[AVAILABLE DATA]:
========
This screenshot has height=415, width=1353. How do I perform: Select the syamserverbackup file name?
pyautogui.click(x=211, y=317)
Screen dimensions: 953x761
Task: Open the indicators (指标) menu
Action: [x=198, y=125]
========
[PROBLEM TO WORK ON]: Retype all the data exactly, line for line.

[SOLUTION TO THIS PROBLEM]:
This screenshot has height=415, width=1353. How do I perform: Select the syamserverbackup file name?
pyautogui.click(x=211, y=317)
Screen dimensions: 953x761
Task: Open the indicators (指标) menu
Action: [x=198, y=125]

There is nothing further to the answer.